On the proliferation of support vectors in high dimensions

TL;DR

This paper investigates why support vector machines can still perform well in high-dimensional spaces despite having many support vectors, by establishing new theoretical equivalences and conditions.

Contribution

It introduces new deterministic equivalences that explain support vector proliferation and broadens the understanding of high-dimensional SVM behavior.

Findings

Support vector proliferation occurs under broader conditions than previously known.

High-dimensional SVMs can generalize well even when all training points are support vectors.

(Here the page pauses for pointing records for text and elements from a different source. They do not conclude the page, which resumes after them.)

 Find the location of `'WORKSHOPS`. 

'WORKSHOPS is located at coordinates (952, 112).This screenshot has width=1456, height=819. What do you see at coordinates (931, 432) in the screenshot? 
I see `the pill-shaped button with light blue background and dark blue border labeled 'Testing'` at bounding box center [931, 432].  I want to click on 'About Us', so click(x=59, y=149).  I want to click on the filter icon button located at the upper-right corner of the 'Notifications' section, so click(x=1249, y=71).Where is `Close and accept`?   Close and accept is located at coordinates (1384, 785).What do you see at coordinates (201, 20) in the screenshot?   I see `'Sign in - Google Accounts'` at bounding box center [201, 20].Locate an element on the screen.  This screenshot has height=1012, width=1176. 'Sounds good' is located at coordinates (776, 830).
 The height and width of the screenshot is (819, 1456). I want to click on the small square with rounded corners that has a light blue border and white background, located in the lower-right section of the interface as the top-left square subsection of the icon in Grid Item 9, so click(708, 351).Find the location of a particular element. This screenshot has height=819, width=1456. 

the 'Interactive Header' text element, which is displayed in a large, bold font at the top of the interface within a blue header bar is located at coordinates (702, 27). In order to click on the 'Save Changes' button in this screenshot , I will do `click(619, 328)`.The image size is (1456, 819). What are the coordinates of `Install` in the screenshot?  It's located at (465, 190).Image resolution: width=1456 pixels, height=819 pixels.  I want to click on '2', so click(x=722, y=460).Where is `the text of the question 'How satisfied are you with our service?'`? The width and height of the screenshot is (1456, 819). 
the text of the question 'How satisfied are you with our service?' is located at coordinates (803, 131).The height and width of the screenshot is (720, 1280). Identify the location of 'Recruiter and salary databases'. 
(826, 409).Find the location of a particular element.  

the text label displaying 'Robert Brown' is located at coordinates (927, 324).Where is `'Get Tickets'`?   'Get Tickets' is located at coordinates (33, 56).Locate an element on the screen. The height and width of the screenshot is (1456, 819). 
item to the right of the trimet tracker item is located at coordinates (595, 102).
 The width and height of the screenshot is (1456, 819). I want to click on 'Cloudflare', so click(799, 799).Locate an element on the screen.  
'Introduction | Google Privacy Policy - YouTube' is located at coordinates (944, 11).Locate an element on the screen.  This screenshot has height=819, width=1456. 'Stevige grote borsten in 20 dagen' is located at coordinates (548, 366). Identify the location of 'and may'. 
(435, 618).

The paper provides a nearly matching converse result to the support vector proliferation phenomenon.

Abstract

The support vector machine (SVM) is a well-established classification method whose name refers to the particular training examples, called support vectors, that determine the maximum margin separating hyperplane. The SVM classifier is known to enjoy good generalization properties when the number of support vectors is small compared to the number of training examples. However, recent research has shown that in sufficiently high-dimensional linear classification problems, the SVM can generalize well despite a proliferation of support vectors where all training examples are support vectors. In this paper, we identify new deterministic equivalences for this phenomenon of support vector proliferation, and use them to (1) substantially broaden the conditions under which the phenomenon occurs in high-dimensional settings, and (2) prove a nearly matching converse result.